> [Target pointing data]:
## Start

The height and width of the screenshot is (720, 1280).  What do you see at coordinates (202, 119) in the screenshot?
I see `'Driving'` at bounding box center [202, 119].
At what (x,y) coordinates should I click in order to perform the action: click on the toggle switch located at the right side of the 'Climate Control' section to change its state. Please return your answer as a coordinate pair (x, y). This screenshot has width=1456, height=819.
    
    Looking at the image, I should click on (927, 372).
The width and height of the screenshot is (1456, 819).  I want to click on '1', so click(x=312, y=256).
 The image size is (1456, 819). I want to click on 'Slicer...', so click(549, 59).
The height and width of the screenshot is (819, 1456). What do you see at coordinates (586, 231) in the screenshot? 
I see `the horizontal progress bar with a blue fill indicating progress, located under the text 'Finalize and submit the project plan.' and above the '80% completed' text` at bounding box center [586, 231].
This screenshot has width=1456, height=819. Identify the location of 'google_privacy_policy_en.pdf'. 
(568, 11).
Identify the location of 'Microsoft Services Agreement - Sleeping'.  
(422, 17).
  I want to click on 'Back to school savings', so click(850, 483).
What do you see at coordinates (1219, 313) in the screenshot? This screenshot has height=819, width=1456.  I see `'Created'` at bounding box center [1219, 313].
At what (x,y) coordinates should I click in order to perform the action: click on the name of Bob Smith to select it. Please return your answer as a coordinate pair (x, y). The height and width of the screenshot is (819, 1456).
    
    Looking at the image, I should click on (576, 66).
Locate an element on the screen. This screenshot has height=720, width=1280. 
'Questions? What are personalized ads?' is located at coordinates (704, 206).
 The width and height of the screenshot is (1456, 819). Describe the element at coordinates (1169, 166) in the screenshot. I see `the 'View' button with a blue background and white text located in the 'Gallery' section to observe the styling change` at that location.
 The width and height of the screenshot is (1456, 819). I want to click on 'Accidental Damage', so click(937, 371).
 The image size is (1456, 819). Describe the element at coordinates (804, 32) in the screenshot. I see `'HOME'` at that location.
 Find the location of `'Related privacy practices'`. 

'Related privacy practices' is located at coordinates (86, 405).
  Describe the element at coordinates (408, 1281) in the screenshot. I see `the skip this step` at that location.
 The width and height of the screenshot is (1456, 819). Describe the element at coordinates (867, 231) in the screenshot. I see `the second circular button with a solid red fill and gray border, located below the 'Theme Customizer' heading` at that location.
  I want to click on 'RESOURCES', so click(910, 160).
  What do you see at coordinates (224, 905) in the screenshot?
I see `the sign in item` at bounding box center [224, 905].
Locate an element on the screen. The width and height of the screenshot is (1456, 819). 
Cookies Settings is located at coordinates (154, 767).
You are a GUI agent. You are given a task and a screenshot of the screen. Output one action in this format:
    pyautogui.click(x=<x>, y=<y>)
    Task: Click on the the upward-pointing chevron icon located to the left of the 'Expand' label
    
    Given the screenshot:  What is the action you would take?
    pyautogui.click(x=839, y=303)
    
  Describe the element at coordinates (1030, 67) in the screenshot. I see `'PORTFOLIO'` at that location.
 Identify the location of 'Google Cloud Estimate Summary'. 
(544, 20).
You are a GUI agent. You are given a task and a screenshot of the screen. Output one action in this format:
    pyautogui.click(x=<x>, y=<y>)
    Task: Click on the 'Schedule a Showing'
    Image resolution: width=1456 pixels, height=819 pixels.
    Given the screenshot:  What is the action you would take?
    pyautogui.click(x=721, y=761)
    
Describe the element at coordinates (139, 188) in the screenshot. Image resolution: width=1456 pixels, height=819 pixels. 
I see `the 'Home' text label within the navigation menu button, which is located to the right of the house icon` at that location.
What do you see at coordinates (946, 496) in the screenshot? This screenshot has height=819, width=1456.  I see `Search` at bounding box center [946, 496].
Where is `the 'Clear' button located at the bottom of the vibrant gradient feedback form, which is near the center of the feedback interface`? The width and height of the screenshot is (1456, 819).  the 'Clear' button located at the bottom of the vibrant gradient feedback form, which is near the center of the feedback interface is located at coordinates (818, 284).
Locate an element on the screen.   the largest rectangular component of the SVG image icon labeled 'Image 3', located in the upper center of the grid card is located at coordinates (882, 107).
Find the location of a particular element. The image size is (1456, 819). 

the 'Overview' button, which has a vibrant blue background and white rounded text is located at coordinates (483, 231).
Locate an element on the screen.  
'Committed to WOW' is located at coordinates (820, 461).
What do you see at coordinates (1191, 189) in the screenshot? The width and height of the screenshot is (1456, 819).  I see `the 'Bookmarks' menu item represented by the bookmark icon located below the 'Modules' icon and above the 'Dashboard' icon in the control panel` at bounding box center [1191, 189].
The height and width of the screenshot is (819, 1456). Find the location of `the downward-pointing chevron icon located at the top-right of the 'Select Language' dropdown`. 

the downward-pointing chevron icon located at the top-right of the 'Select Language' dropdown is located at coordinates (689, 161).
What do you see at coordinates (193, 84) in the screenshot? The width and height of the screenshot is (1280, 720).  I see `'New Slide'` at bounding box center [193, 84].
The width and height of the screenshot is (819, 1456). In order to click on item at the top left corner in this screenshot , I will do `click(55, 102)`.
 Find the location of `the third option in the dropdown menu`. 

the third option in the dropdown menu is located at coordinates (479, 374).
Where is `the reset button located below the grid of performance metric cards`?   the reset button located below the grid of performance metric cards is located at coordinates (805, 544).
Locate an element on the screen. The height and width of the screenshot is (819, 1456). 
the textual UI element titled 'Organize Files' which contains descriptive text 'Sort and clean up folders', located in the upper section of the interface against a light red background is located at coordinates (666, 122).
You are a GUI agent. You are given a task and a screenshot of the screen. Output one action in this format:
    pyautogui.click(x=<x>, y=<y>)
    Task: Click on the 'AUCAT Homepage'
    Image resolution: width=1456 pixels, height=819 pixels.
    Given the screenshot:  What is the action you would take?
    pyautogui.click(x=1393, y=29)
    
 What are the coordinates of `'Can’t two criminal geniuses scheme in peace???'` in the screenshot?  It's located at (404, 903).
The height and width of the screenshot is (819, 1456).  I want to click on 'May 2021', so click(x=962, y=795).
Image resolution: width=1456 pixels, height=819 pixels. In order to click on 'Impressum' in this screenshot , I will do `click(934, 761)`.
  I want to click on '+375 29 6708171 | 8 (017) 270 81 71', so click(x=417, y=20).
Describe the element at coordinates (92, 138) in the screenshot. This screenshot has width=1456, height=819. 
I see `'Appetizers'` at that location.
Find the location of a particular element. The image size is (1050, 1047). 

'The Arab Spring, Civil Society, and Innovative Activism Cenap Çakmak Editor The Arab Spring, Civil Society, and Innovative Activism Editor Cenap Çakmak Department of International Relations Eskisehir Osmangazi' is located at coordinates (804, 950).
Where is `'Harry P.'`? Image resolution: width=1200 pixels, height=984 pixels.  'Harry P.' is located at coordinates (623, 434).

## End

> [Exercise aim]:
Write out all of the material above again, line for line, with no changes.

> [Completed exercise]:
The height and width of the screenshot is (720, 1280).  What do you see at coordinates (202, 119) in the screenshot?
I see `'Driving'` at bounding box center [202, 119].
At what (x,y) coordinates should I click in order to perform the action: click on the toggle switch located at the right side of the 'Climate Control' section to change its state. Please return your answer as a coordinate pair (x, y). This screenshot has width=1456, height=819.
    
    Looking at the image, I should click on (927, 372).
The width and height of the screenshot is (1456, 819).  I want to click on '1', so click(x=312, y=256).
 The image size is (1456, 819). I want to click on 'Slicer...', so click(549, 59).
The height and width of the screenshot is (819, 1456). What do you see at coordinates (586, 231) in the screenshot? 
I see `the horizontal progress bar with a blue fill indicating progress, located under the text 'Finalize and submit the project plan.' and above the '80% completed' text` at bounding box center [586, 231].
This screenshot has width=1456, height=819. Identify the location of 'google_privacy_policy_en.pdf'. 
(568, 11).
Identify the location of 'Microsoft Services Agreement - Sleeping'.  
(422, 17).
  I want to click on 'Back to school savings', so click(850, 483).
What do you see at coordinates (1219, 313) in the screenshot? This screenshot has height=819, width=1456.  I see `'Created'` at bounding box center [1219, 313].
At what (x,y) coordinates should I click in order to perform the action: click on the name of Bob Smith to select it. Please return your answer as a coordinate pair (x, y). The height and width of the screenshot is (819, 1456).
    
    Looking at the image, I should click on (576, 66).
Locate an element on the screen. This screenshot has height=720, width=1280. 
'Questions? What are personalized ads?' is located at coordinates (704, 206).
 The width and height of the screenshot is (1456, 819). Describe the element at coordinates (1169, 166) in the screenshot. I see `the 'View' button with a blue background and white text located in the 'Gallery' section to observe the styling change` at that location.
 The width and height of the screenshot is (1456, 819). I want to click on 'Accidental Damage', so click(937, 371).
 The image size is (1456, 819). Describe the element at coordinates (804, 32) in the screenshot. I see `'HOME'` at that location.
 Find the location of `'Related privacy practices'`. 

'Related privacy practices' is located at coordinates (86, 405).
  Describe the element at coordinates (408, 1281) in the screenshot. I see `the skip this step` at that location.
 The width and height of the screenshot is (1456, 819). Describe the element at coordinates (867, 231) in the screenshot. I see `the second circular button with a solid red fill and gray border, located below the 'Theme Customizer' heading` at that location.
  I want to click on 'RESOURCES', so click(910, 160).
  What do you see at coordinates (224, 905) in the screenshot?
I see `the sign in item` at bounding box center [224, 905].
Locate an element on the screen. The width and height of the screenshot is (1456, 819). 
Cookies Settings is located at coordinates (154, 767).
You are a GUI agent. You are given a task and a screenshot of the screen. Output one action in this format:
    pyautogui.click(x=<x>, y=<y>)
    Task: Click on the the upward-pointing chevron icon located to the left of the 'Expand' label
    
    Given the screenshot:  What is the action you would take?
    pyautogui.click(x=839, y=303)
    
  Describe the element at coordinates (1030, 67) in the screenshot. I see `'PORTFOLIO'` at that location.
 Identify the location of 'Google Cloud Estimate Summary'. 
(544, 20).
You are a GUI agent. You are given a task and a screenshot of the screen. Output one action in this format:
    pyautogui.click(x=<x>, y=<y>)
    Task: Click on the 'Schedule a Showing'
    Image resolution: width=1456 pixels, height=819 pixels.
    Given the screenshot:  What is the action you would take?
    pyautogui.click(x=721, y=761)
    
Describe the element at coordinates (139, 188) in the screenshot. Image resolution: width=1456 pixels, height=819 pixels. 
I see `the 'Home' text label within the navigation menu button, which is located to the right of the house icon` at that location.
What do you see at coordinates (946, 496) in the screenshot? This screenshot has height=819, width=1456.  I see `Search` at bounding box center [946, 496].
Where is `the 'Clear' button located at the bottom of the vibrant gradient feedback form, which is near the center of the feedback interface`? The width and height of the screenshot is (1456, 819).  the 'Clear' button located at the bottom of the vibrant gradient feedback form, which is near the center of the feedback interface is located at coordinates (818, 284).
Locate an element on the screen.   the largest rectangular component of the SVG image icon labeled 'Image 3', located in the upper center of the grid card is located at coordinates (882, 107).
Find the location of a particular element. The image size is (1456, 819). 

the 'Overview' button, which has a vibrant blue background and white rounded text is located at coordinates (483, 231).
Locate an element on the screen.  
'Committed to WOW' is located at coordinates (820, 461).
What do you see at coordinates (1191, 189) in the screenshot? The width and height of the screenshot is (1456, 819).  I see `the 'Bookmarks' menu item represented by the bookmark icon located below the 'Modules' icon and above the 'Dashboard' icon in the control panel` at bounding box center [1191, 189].
The height and width of the screenshot is (819, 1456). Find the location of `the downward-pointing chevron icon located at the top-right of the 'Select Language' dropdown`. 

the downward-pointing chevron icon located at the top-right of the 'Select Language' dropdown is located at coordinates (689, 161).
What do you see at coordinates (193, 84) in the screenshot? The width and height of the screenshot is (1280, 720).  I see `'New Slide'` at bounding box center [193, 84].
The width and height of the screenshot is (819, 1456). In order to click on item at the top left corner in this screenshot , I will do `click(55, 102)`.
 Find the location of `the third option in the dropdown menu`. 

the third option in the dropdown menu is located at coordinates (479, 374).
Where is `the reset button located below the grid of performance metric cards`?   the reset button located below the grid of performance metric cards is located at coordinates (805, 544).
Locate an element on the screen. The height and width of the screenshot is (819, 1456). 
the textual UI element titled 'Organize Files' which contains descriptive text 'Sort and clean up folders', located in the upper section of the interface against a light red background is located at coordinates (666, 122).
You are a GUI agent. You are given a task and a screenshot of the screen. Output one action in this format:
    pyautogui.click(x=<x>, y=<y>)
    Task: Click on the 'AUCAT Homepage'
    Image resolution: width=1456 pixels, height=819 pixels.
    Given the screenshot:  What is the action you would take?
    pyautogui.click(x=1393, y=29)
    
 What are the coordinates of `'Can’t two criminal geniuses scheme in peace???'` in the screenshot?  It's located at (404, 903).
The height and width of the screenshot is (819, 1456).  I want to click on 'May 2021', so click(x=962, y=795).
Image resolution: width=1456 pixels, height=819 pixels. In order to click on 'Impressum' in this screenshot , I will do `click(934, 761)`.
  I want to click on '+375 29 6708171 | 8 (017) 270 81 71', so click(x=417, y=20).
Describe the element at coordinates (92, 138) in the screenshot. This screenshot has width=1456, height=819. 
I see `'Appetizers'` at that location.
Find the location of a particular element. The image size is (1050, 1047). 

'The Arab Spring, Civil Society, and Innovative Activism Cenap Çakmak Editor The Arab Spring, Civil Society, and Innovative Activism Editor Cenap Çakmak Department of International Relations Eskisehir Osmangazi' is located at coordinates (804, 950).
Where is `'Harry P.'`? Image resolution: width=1200 pixels, height=984 pixels.  'Harry P.' is located at coordinates (623, 434).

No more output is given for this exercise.